Thanks a ton I'll give that a try.
 
here is a pic of what im talking about
timing.bmp
 
MikeBlueP5 said:
here is a pic of what im talking about
timing.bmp


Thanks, I got the belt on. All was well, until I noticed that the tensioner wasn't springing back. I manually turned it back into the tightened position, and then the tensioner spring fell onto the ground. It's definitely quite fatigued. *sigh*

Would an auto parts store carry the tensioner spring?
 
i doubt it and is shouldnt be stretched, there is a certain way of doing it. I ran into this problem too. ill get that page of the manual. Also make sure when you get everything back together before you put all the covers back on make sure you rotate the whole assembly (put just the bolt back in the crank, and use it) two times to make sure all the timing marks are dead on. if not redo it, trust me dont even try and run it. if its off a little it will run and not mess up the pistons or valves, but it will run like s***, and you will have to redo it all again. but lemme get that tensioner page.
 
ok heres the instructions on the tensioner spring, as you can see with it off the car the free length should be right under 1.5 inches.
timing.bmp
 
MikeBlueP5 said:
ok heres the instructions on the tensioner spring, as you can see with it off the car the free length should be right under 1.5 inches.
timing.bmp

Yeah it's like 3 inches. Advance Auto Parts said that I'd have to get that part from the dealer, but I think I'll call around the other auto parts stores first. I would think the tensioner / tensioner spring would be fairly generic enough that an auto parts store would have it.

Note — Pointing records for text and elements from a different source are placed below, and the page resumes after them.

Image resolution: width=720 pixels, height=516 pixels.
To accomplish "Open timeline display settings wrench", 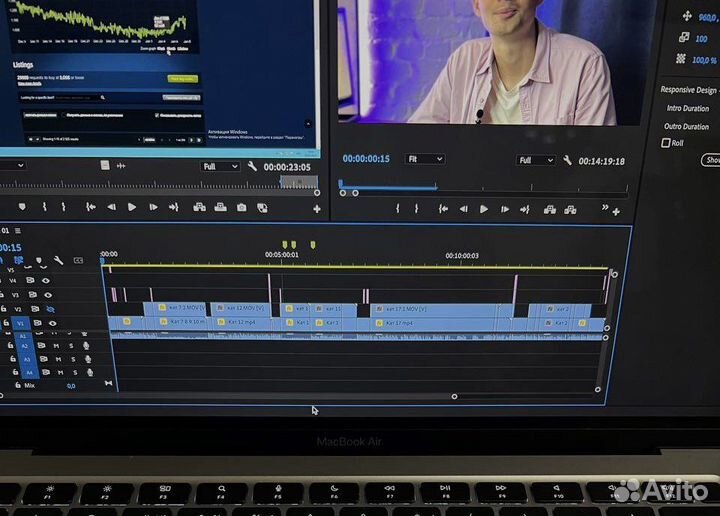I will 59,261.
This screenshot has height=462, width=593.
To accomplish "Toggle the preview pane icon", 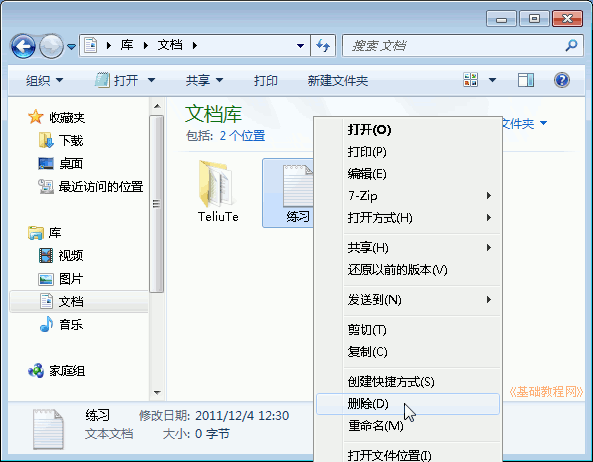I will 526,80.
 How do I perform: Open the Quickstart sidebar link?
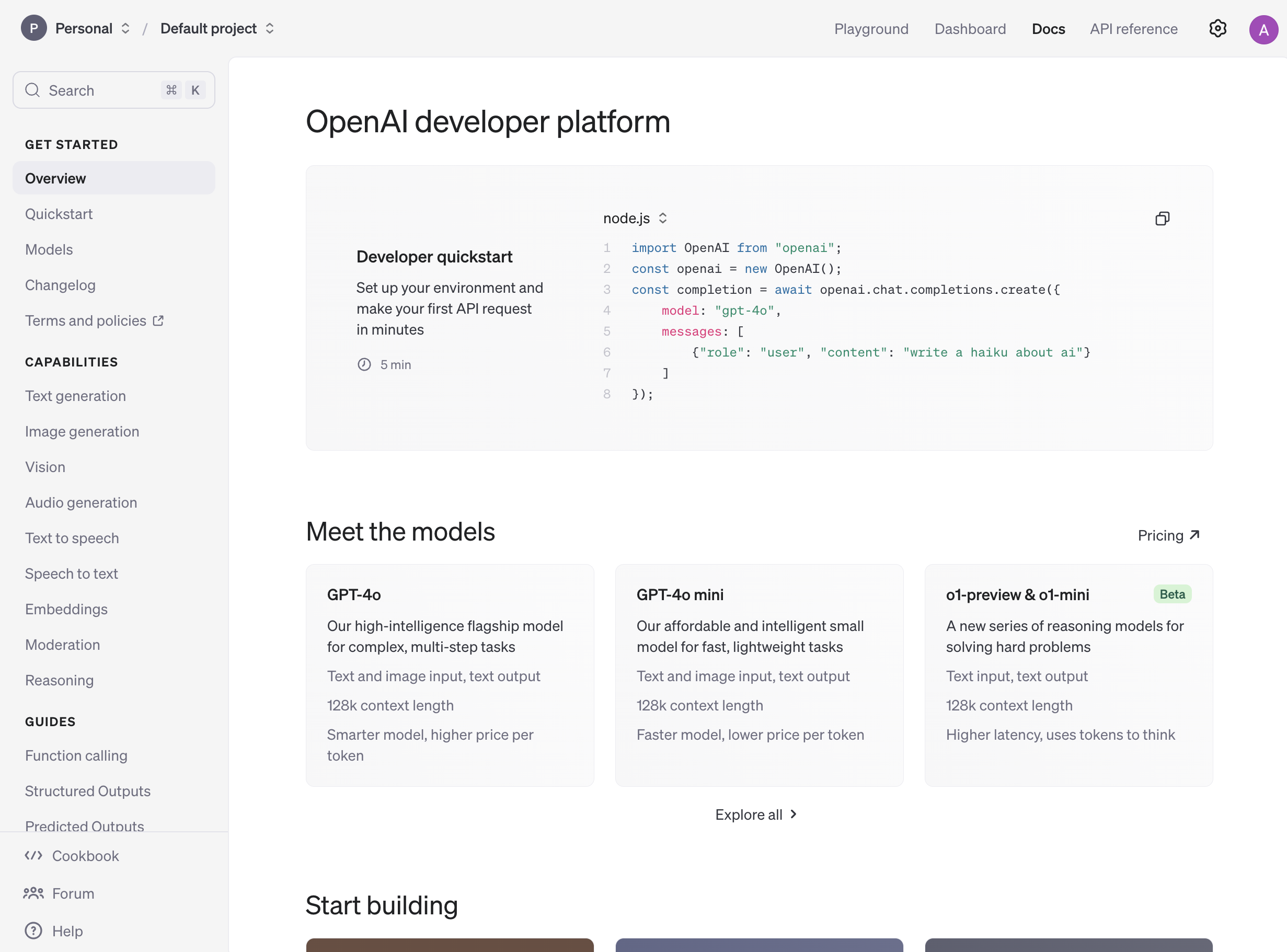click(x=59, y=214)
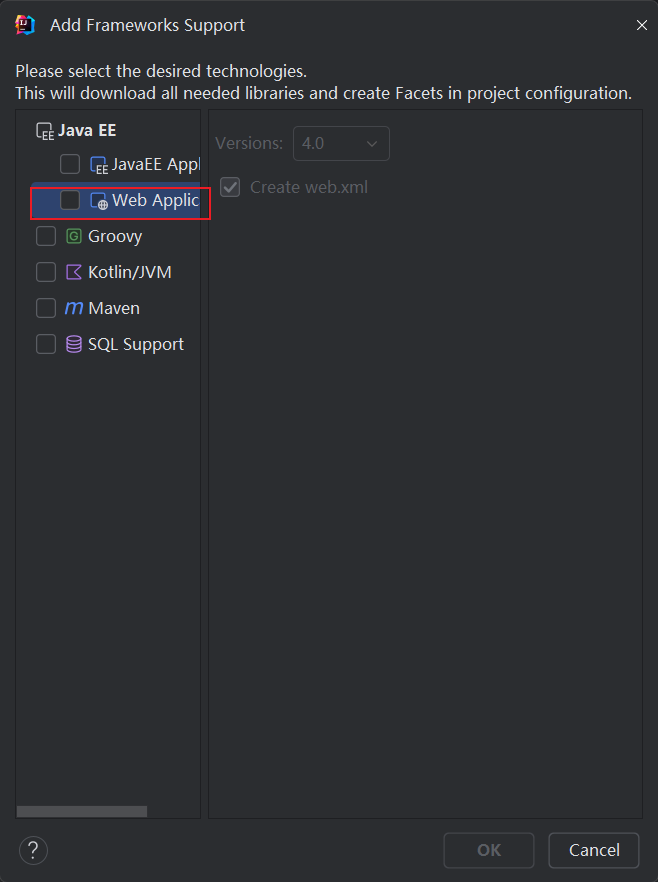658x882 pixels.
Task: Open the Versions 4.0 dropdown
Action: 341,143
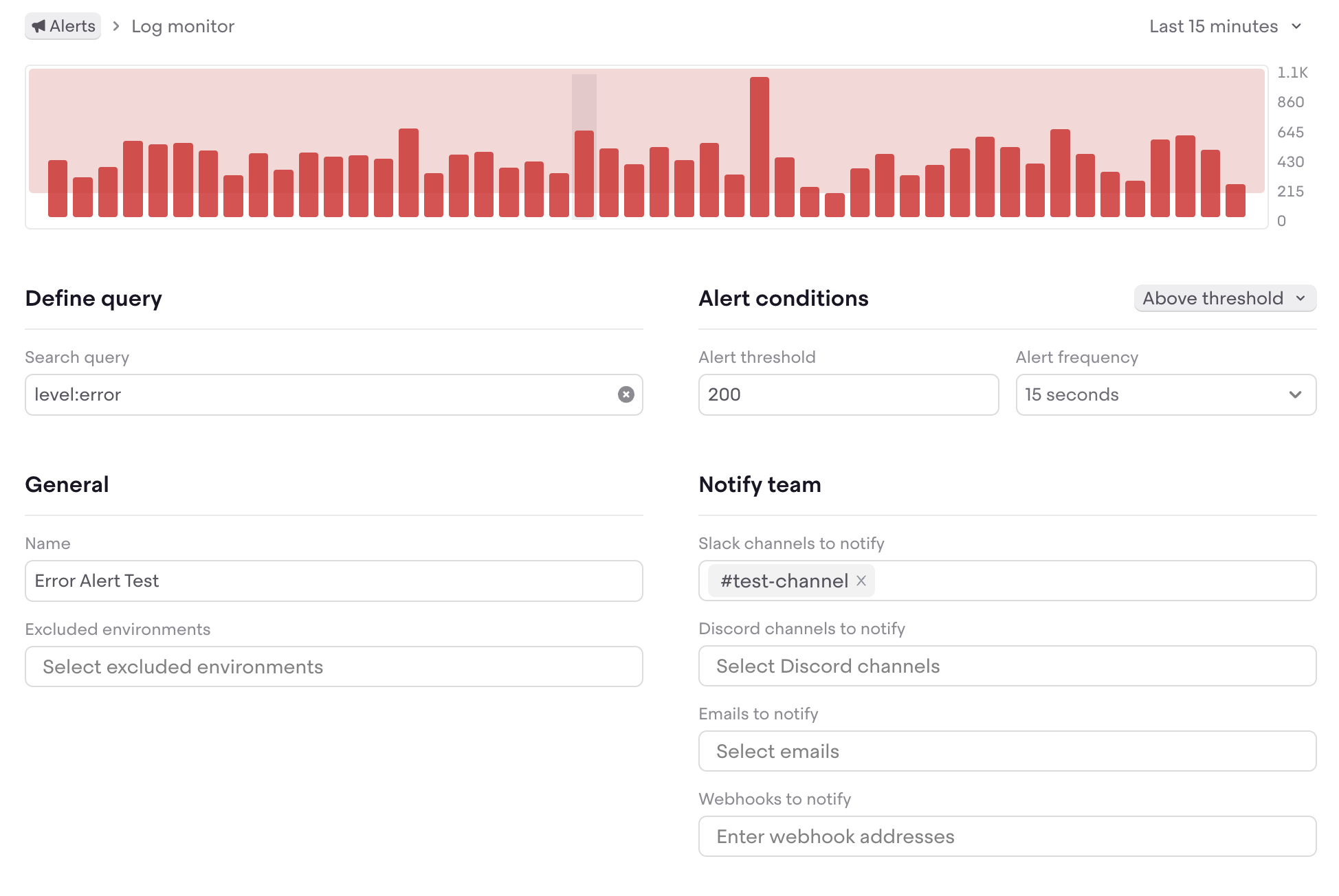Click the Alert threshold field showing 200
Viewport: 1339px width, 896px height.
pos(848,394)
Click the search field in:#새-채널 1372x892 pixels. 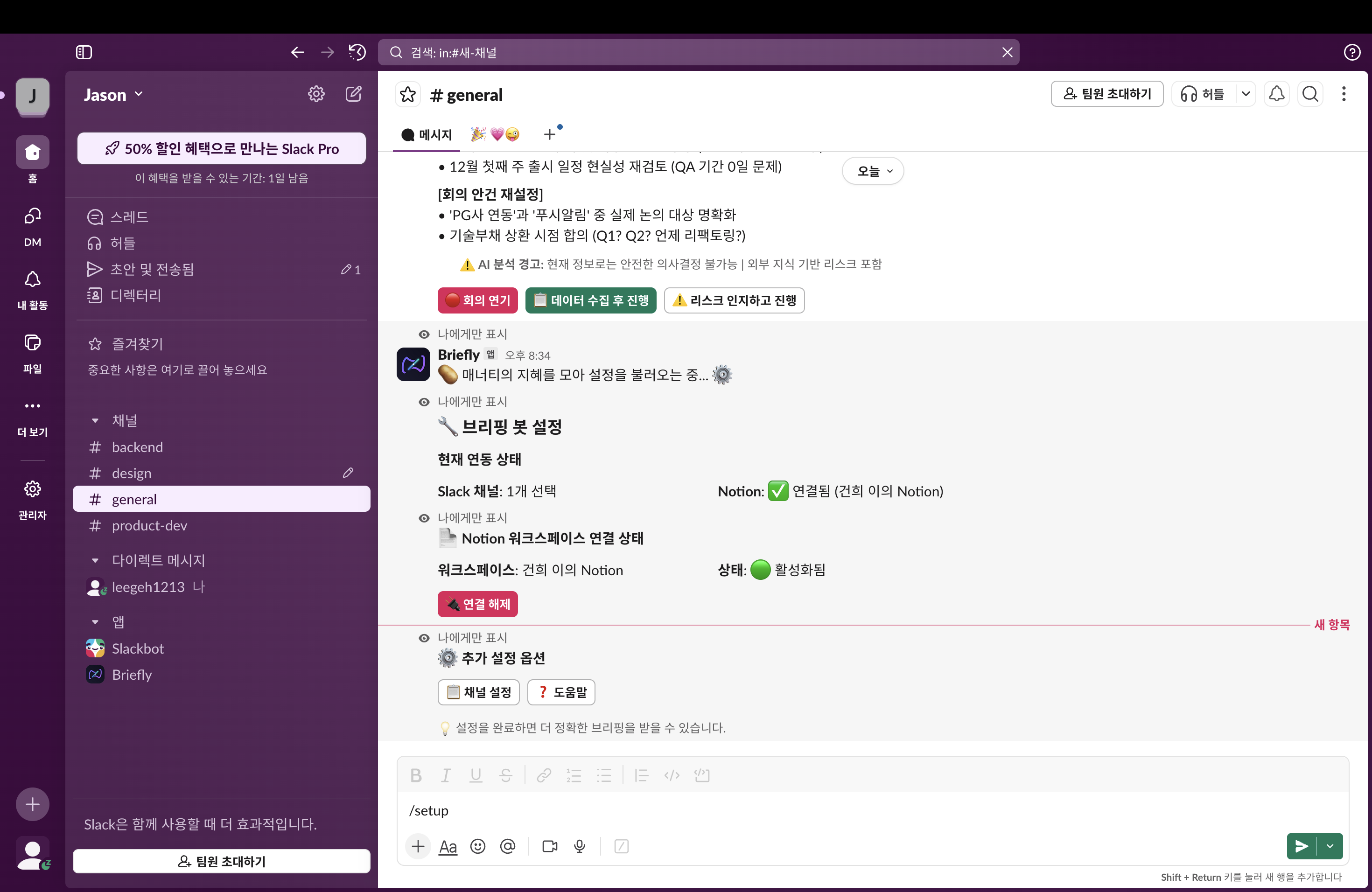pos(698,52)
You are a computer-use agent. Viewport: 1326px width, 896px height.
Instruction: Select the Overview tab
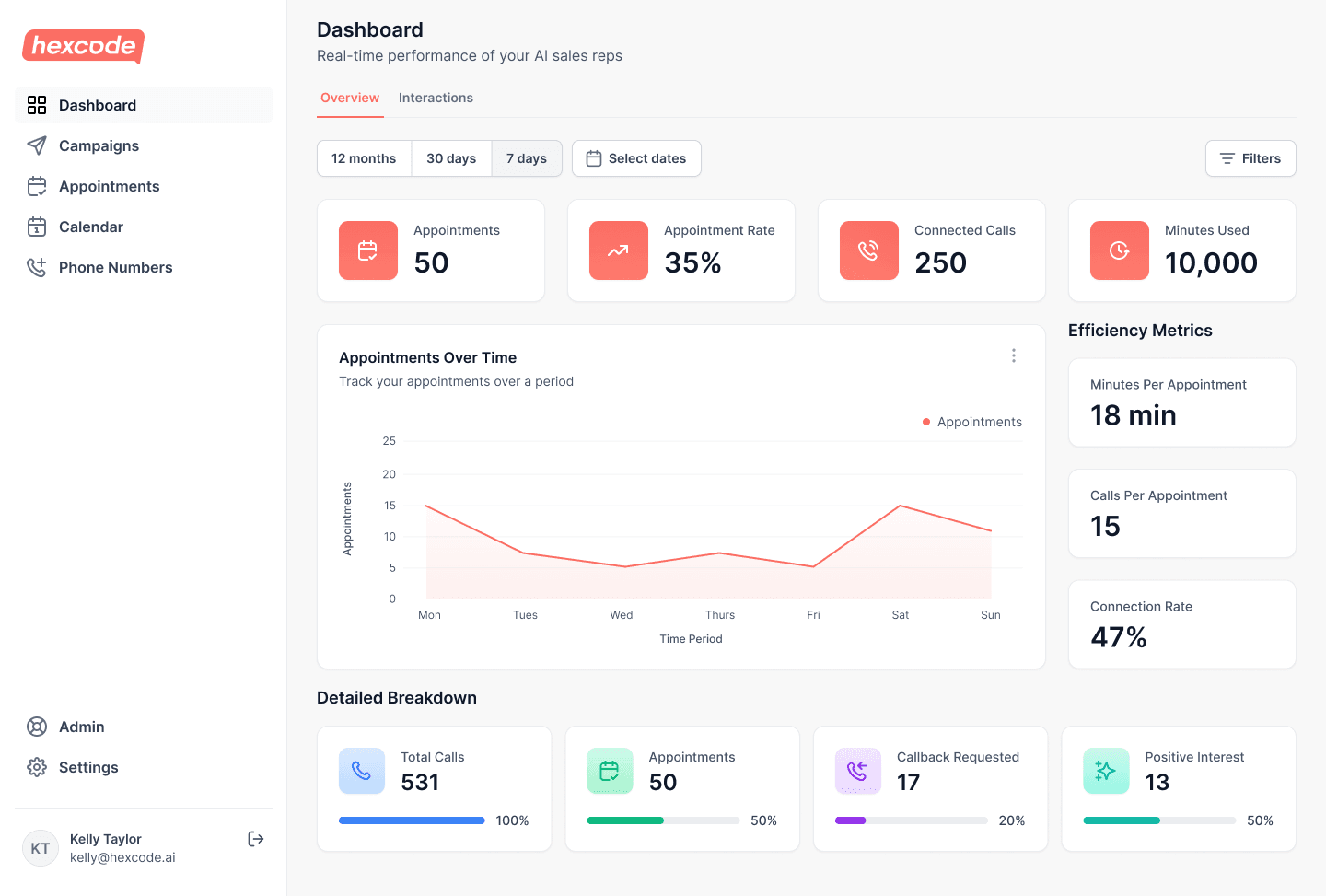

Are Mazda parts departments usually open on Sundays? I better put the new tube in the rear tire of my mountain bike because it looks like I'll be riding the 7 miles to campus for my 8am class tomorrow :(

Thanks for the help.
 
i dont think dealership parts are open, and as far as the spring goes, i dont know if its anything special or not. You could try the different parts stores and see if you could match it up. Good luck though, lemme know if you need anymore help.
 
MikeBlueP5 said:
i dont think dealership parts are open, and as far as the spring goes, i dont know if its anything special or not. You could try the different parts stores and see if you could match it up. Good luck though, lemme know if you need anymore help.

AutoZone sorta lists the tensioner, but then says that it is not available in store or online, not even as a special order. Looks like I'll be going to the parts department tomorrow, I hope they are open late enough. When one of my roommates wakes up I'll be able to get to the other auto parts stores to just see if they have a spring that would match up. I hope I don't need to replace the whole tensioner but I don't see why I would need to. If I have to wait until tomorrow I'll get a new timing belt too and get the #3 engine mount off, I got some oil on the timing belt so that probably isn't too good for it.
 
yeah i got a little oil on my belt too, but i wiped it off, i guess if it breaks it breaks, they are non interference engines anyway, so no harm done. I didnt even take off the mount on mine, but i guess you kinda have to to put a new belt on. As far as the tensioner goes it shouldnt be bad. Just like the manual i posted above said, if it rotates (i believe with the allen wrench) with little or no resistance to replace it.